It is conceivable that manual therapy might be an effective management option for individuals with prior cervical spine surgery for degenerative conditions, though there is a paucity of literature available to guide clinical decision making on utilization of postoperative manual therapy. We are unaware of any prior literature synthesizing the evidence on outcomes or safety profile for manual therapy in individuals with prior cervical spine surgery. Therefore, the purpose of this study was to synthesize the literature regarding types of manual therapy employed, and outcomes and adverse events for manual therapy interventions in adults with prior cervical spine surgery due to degenerative conditions.

Methods

Consistent with recommendations by Munn et al. [19] a scoping review approach was selected with an aim to assess the state of the current literature, identify knowledge gaps, and analyze characteristics related to an individual concept—outcomes and safety profile associated with varying types of manual therapy interventions for individuals with prior cervical spine surgery due to degenerative conditions. The Preferred Reporting Items for Systematic Reviews and Meta-Analyses extension for Scoping Reviews (PRISMA-ScR) checklist was followed [20]. The PRISMA-ScR checklist is included as a supplement to this manuscript.
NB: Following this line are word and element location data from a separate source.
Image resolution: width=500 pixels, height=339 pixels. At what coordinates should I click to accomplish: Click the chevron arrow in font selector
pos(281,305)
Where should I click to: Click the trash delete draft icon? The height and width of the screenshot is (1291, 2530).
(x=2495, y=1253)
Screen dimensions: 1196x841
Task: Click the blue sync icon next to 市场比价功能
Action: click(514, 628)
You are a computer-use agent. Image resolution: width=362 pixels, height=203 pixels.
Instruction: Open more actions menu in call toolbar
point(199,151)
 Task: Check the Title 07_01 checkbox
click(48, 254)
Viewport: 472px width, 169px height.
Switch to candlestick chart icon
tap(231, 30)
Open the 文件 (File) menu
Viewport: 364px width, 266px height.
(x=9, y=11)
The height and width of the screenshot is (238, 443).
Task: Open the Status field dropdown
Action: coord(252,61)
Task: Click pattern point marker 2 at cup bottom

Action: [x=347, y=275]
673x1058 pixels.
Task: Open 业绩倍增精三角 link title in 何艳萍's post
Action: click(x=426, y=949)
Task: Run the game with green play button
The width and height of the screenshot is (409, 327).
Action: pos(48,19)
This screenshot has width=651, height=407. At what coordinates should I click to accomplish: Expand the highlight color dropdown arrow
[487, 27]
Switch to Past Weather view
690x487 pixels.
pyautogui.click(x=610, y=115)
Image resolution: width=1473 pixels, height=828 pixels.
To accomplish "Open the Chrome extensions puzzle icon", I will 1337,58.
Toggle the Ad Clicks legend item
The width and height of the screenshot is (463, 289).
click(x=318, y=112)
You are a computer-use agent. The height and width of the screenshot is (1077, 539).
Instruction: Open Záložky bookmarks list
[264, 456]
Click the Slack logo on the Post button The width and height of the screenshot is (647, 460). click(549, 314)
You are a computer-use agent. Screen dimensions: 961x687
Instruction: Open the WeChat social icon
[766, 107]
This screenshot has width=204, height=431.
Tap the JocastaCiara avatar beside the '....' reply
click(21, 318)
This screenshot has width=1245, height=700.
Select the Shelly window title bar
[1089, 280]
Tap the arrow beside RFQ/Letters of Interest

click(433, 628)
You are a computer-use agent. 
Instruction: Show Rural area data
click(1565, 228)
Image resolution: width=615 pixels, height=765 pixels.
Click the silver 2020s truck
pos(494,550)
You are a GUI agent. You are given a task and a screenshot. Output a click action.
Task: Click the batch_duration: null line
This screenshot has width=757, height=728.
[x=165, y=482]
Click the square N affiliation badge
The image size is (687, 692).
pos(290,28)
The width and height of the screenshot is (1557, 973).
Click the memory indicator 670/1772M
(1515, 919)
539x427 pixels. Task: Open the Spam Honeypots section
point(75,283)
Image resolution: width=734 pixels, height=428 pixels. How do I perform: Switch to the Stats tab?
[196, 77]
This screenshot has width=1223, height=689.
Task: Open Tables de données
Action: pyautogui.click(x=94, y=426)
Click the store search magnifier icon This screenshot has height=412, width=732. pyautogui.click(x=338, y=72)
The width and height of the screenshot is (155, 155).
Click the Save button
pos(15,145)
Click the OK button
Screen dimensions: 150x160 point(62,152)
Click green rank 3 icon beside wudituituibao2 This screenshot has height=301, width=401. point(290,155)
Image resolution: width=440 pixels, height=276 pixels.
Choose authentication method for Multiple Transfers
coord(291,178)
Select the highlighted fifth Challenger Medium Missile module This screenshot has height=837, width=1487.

This scoping review was conducted in 5-stages and in accordance with methodology described by Arskey and O’Malley [21] and later revised by Levac [22]. This review did not conduct a sixth stage—consultation—as this stage is considered optional [21]. This review was not registered prior to undertaking it as protocols do not require registration of scoping reviews.

Stage 1: Identifying the research question

This review addressed the following research question: What are the outcomes (e.g. pain, function, disability, medication consumption, patient satisfaction) and adverse events associated with manual therapy interventions for adults with prior cervical spine surgery due to degenerative conditions?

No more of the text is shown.